Na
blogu LIBERTÉ! Rafał Gawin pod przykrywką Pierwszego Ogólnopolskiego Konkursu
na Krytyka Towarzyszącego przemyca kilka zdań o łódzkiej poezji. Rzecz dzieje się teraz, na dniach, aby za
chwilę zniknąć w nieograniczonej przestrzeni Internetu. Dlatego warto ją
podkreślić, zaanonsować, jeśli Rafał nieco ironicznie i trochę na zasadzie
zbliżonej do idei Widmowej biblioteki czyli
Książek urojonych Dunina-Wąsowicza (o nigdy nienapisanych recenzjach będzie
można długo wspominać w innych tekstach) wymyśla konkurs, który z wielką dozą
prawdopodobieństwa zaistnieje jedynie w jego głowie, niemniej podnosi temat
niezwykle ważny – dzisiejsza krytyka to niemal wyłącznie „krytyka towarzysząca”,
trzymająca się kurczowo własnego (wybranego dla siebie i przez siebie) środowiska,
obojętna na jakiekolwiek głosy z zewnątrz, która nigdy nie pokusi się o objęcie
swoim zapleczem większej całości. Stąd, z mitem dotyczącym rzekomego istnienia tzw.

▬▬▬

**Zadanie pisemne A**
Streść w dwóch zdaniach tekst o krytyce towarzyszącej.
**Zadanie pisemne B**
Dopisz dalszy ciąg tekstu o krytyce towarzyszącej, zaczynając od jego ostatnich słów.
Dane nie mają związku z tekstem o krytyce towarzyszącej.

**Dane wejściowe**

▬▬▬

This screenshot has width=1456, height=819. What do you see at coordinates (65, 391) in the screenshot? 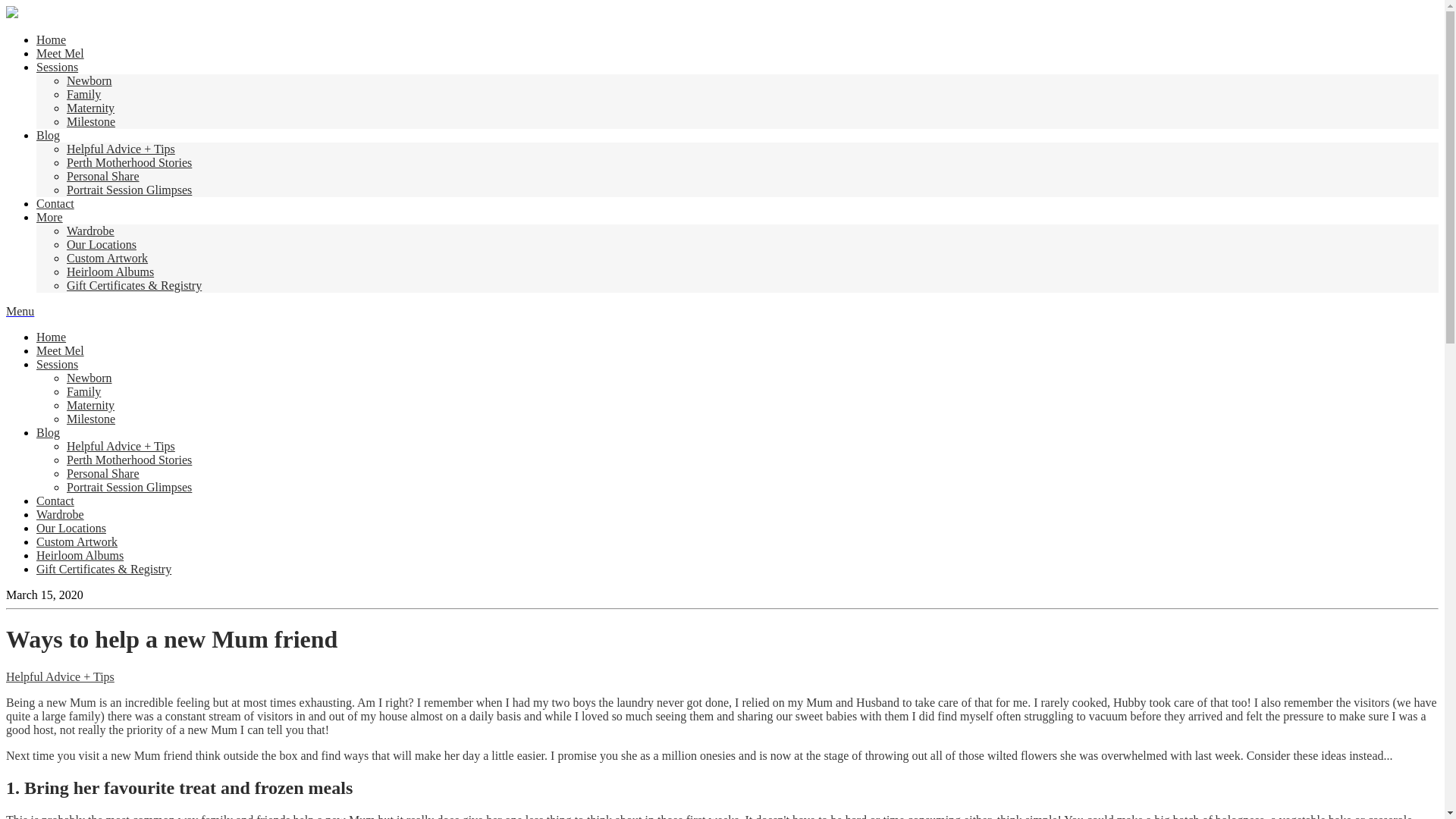
I see `'Family'` at bounding box center [65, 391].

▬▬▬

**Wynik A**
Na blogu LIBERTÉ! Rafał Gawin pod przykrywką Pierwszego Ogólnopolskiego Konkursu na Krytyka Towarzyszącego przemyca kilka zdań o łódzkiej poezji. Konkurs ten najpewniej zaistnieje tylko w jego głowie, ale porusza ważny temat: dzisiejsza krytyka to niemal wyłącznie „krytyka towarzysząca”, która kurczowo trzyma się własnego środowiska i jest obojętna na głosy z zewnątrz.

**Wynik B**
„dykcji łódzkiej” rozprawić się musi poeta, którego ów mit dotyczy, ponieważ w
innym wypadku nigdy nie doczekalibyśmy się na ten temat żadnej sensownej
konstatacji: „(…) do poezji autorów związanych z Łodzią przylgnęło
kilka łatek, stereotypów i wspólnych mianowników typu „dykcja łódzka”,
rozumiana zwykle jako lokalna, silnie zakorzeniona w mieście poetyka,
zanurzająca się w nurcie „ośmielonej wyobraźni”. A to z racji sukcesów
Przemysława Owczarka, którego redagował (bierezinowska Rdza) i uczył w ujotowskim SLA Roman Honet, a to z powodu
gęstych, że aż wybuchających metafor somatycznych w debiucie Izabeli
Kawczyńskiej (Luna, pies i
solarna soldateska), wreszcie w
kontekście mylenia patronatów: podstawiania wspomnianego Honeta (lub Majzla):
za Edwarda Pasewicza czy Adama Wiedemanna w przypadku debiutu Michała
Murowanieckiego (Punctum) czy za Rafała Wojaczka i poetów „nowej prywatności”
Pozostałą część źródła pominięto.